IN 1980, I met a mother named Anne Anderson, whose love for her son would ensure the protection of countless children for generations to come. She lived in Woburn and came to me looking for answers to the question of why so many children around town—including her three-year-old son Jimmy—had fallen sick from a rare leukemia. She asked me to listen to her, to help her, and to find out once and for all if the Woburn cancer cluster might be related to toxic chemicals that leached into their water from decades of industrial pollution.

Out of our partnership, in the 1980s we passed and strengthened the Superfund law, a bedrock environmental program to clean up some of the worst pollution in communities across the country.

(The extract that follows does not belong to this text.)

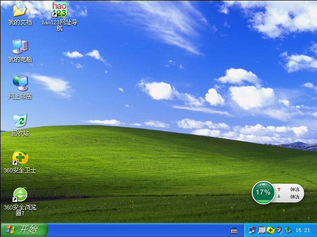This screenshot has width=317, height=237.
Task: Open the Start menu button
Action: 24,230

Anne’s advocacy also helped establish Massachusetts’s first-ever cancer database to ensure no cancer clusters would go unreported. And a week ago, we celebrated a new victory: a long-overdue proposed ban on the use of the chemical linked to her son’s cancer, trichloroethylene (TCE).

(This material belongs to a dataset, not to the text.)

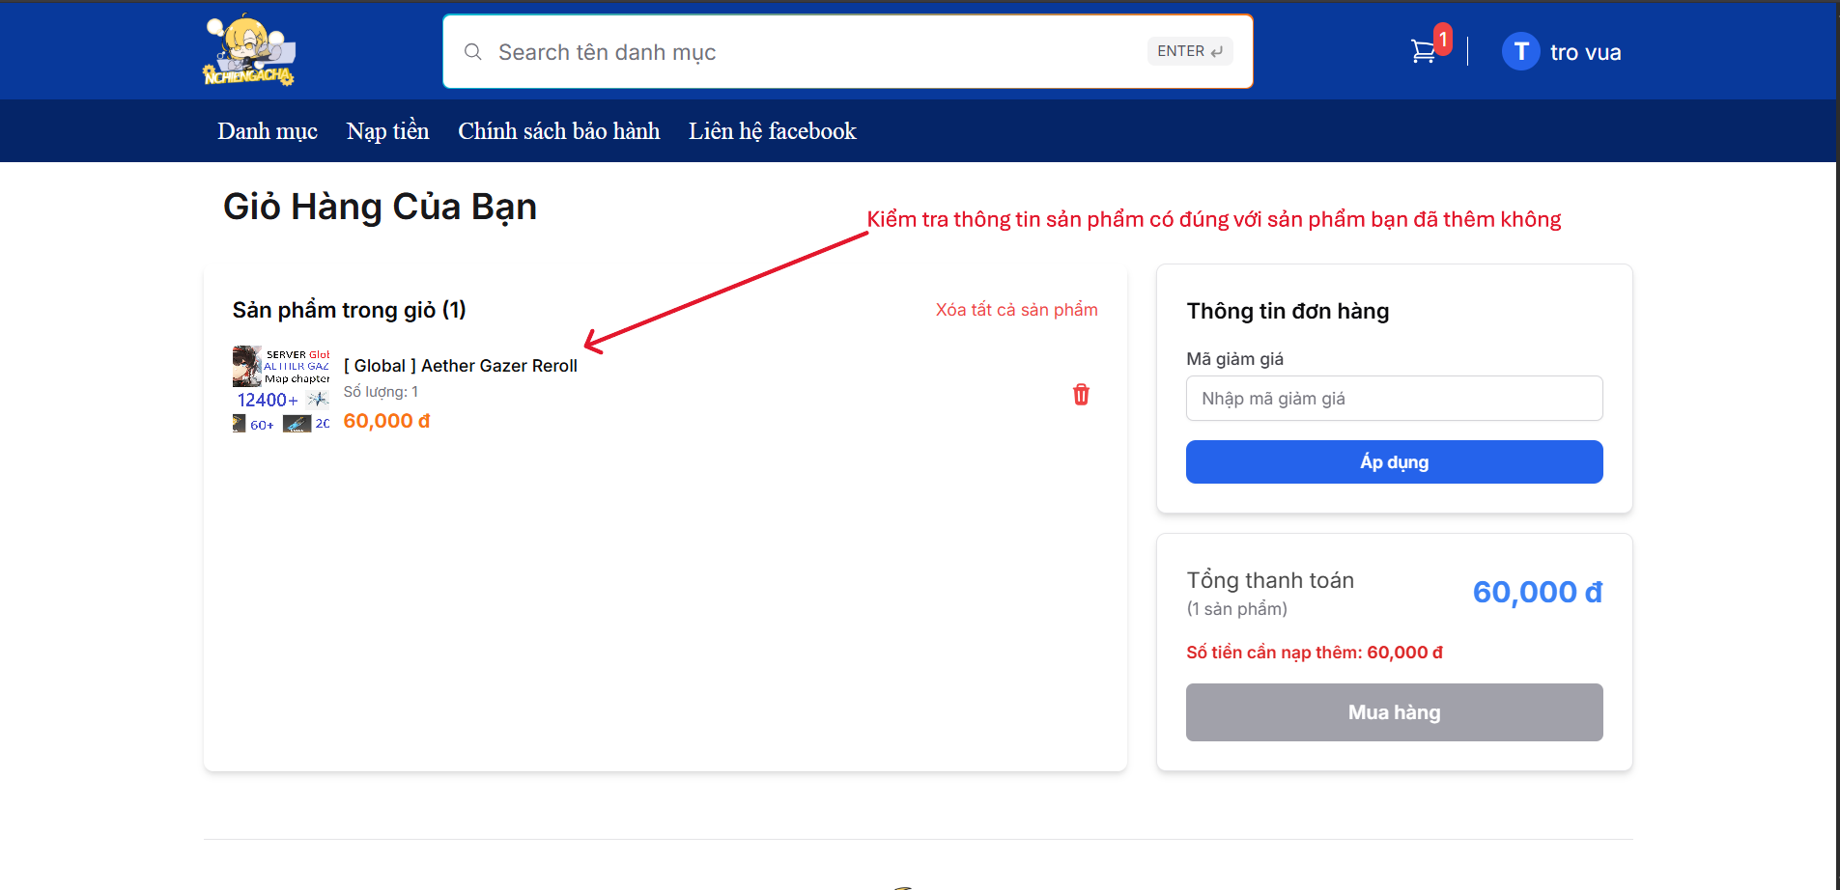
Task: Click the grey 'Mua hàng' button
Action: coord(1394,712)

I announced the ban last week in Woburn, together with the Environmental Protection Agency, by Anne’s side.

While serving in the House of Representatives, I represented Woburn and was familiar with the famous “Woburn odor,” a mix of hydrogen sulfide, methane, and toxic sludge left over from more than a century of leather processing and chemical production. Hazardous waste was discovered in 1979 at the Woburn Industri-Plex—high concentrations of a murderers’ row of chemicals like arsenic, lead, chromium, benzene, and toluene. One of the chemicals that leaked into wells and water throughout Woburn was TCE.

We now know that TCE is extremely toxic to human health. It causes cancer, affects reproductive systems, is neurotoxic, and compromises immune systems, among other serious health harms.

Here in Massachusetts, we’ve known the devastating effects of this chemical for decades, but throughout the country, TCE is still commonly found in consumer products, such as arts and crafts spray coatings, furniture care and cleaning products, and car maintenance products. TCE is also used in industrial and commercial processes as a degreaser, putting workers and communities near factories at risk.

In 1981, federal and state health organizations published a report that confirmed the Woburn cancer cluster. That same year, Anne’s son, Jimmy, died of leukemia.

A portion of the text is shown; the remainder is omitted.